The chart presents an argument for decriminalization — but against commercialization

The chart can be easily interpreted as an argument for decriminalizing marijuana, as Dan Riffle of the pro-legalization Marijuana Policy Project noted on Twitter. The last thing someone who's poor, young, and uneducated needs is a criminal record for possessing marijuana — that's going to make it a lot more difficult to find a well-paying job and move up the economic ladder.

But the chart also offers an argument against the commercialization of legalized marijuana. As drug policy experts have previously told me, the biggest risk of marijuana is that a user will lose control of his pot intake and become dependent on it.

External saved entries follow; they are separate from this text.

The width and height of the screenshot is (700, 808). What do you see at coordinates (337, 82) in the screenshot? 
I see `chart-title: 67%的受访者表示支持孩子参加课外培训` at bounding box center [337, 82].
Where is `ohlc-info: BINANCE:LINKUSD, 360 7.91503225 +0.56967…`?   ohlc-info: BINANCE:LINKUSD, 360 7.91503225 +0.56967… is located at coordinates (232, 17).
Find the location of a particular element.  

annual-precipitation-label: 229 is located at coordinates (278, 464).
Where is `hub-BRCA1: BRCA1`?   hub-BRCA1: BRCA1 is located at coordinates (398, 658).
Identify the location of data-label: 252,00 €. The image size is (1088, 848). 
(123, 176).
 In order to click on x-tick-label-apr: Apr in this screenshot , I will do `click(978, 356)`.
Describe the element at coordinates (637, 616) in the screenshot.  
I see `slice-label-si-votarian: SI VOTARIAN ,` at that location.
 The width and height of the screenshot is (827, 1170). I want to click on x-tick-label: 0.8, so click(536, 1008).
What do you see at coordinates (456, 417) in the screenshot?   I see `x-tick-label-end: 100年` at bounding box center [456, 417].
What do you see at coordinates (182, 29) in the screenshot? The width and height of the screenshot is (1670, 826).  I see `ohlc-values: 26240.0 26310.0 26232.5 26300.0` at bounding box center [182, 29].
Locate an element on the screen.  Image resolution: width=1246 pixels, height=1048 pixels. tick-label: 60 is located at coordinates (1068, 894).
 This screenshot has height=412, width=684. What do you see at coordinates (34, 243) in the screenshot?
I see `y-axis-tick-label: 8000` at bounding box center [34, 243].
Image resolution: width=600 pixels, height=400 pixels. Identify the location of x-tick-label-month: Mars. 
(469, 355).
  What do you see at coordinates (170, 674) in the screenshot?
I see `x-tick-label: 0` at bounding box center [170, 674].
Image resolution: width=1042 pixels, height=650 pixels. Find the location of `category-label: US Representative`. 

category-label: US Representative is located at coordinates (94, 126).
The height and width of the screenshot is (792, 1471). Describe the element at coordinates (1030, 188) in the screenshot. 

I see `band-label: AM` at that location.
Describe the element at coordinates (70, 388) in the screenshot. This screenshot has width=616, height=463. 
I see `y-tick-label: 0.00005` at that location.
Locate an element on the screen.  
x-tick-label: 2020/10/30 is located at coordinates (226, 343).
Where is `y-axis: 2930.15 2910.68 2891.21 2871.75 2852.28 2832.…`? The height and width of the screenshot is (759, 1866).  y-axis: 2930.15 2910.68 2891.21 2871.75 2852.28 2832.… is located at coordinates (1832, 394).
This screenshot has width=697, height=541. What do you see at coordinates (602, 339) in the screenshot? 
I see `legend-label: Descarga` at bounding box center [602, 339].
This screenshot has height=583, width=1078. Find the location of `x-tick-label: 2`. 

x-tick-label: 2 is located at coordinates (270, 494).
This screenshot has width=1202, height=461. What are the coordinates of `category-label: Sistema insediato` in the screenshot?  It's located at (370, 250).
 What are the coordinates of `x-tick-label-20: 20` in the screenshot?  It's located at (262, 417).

If pot is legalized, and retail sales and widespread commercialization make it more accessible, it could be easier for problematic pot users to obtain the drug — and it's going to be very difficult for them to rise to their potential if they're frequently intoxicated.

Jon Caulkins, a drug policy expert at Carnegie Mellon University, explained: "At some level, we know that spending more than half of your waking hours intoxicated for years and years on end is not increasing the likelihood that you'll win a Pulitzer Prize or discover the cure for cancer."

There's some precedent for worrying about the impact of commercialization on low-income people: a University of Minnesota study of 10 cities found that liquor stores are much more common in poor neighborhoods, where these businesses can target a less-educated demographic that may be more prone to substance abuse. It's possible a similar scenario could eventually play out with marijuana if it's legalized and a big marijuana industry strong-arms policymakers into weak regulations, as the alcohol industry has done in many states.

But commercialization isn't the only way to legalize marijuana; drug policy experts emphasize there are about a dozen ways to alter marijuana policy without sticking to the current form of prohibition. A January report from the RAND Corporation suggested, as one way forward, that state governments could monopolize production and sales and sell marijuana through state-operated shops. The report found states that did this with alcohol kept prices higher, reduced access of alcohol to youth, and reduced overall levels of use.

This kind of approach is very difficult to do through ballot initiative, the favorite method of changing marijuana policy in recent years, because not many people are open to the idea of turning their state government into a drug dealer. But it's an idea drug policy experts want voters and legislators to take seriously — and breaking stereotypes about who smokes pot shows why it's important.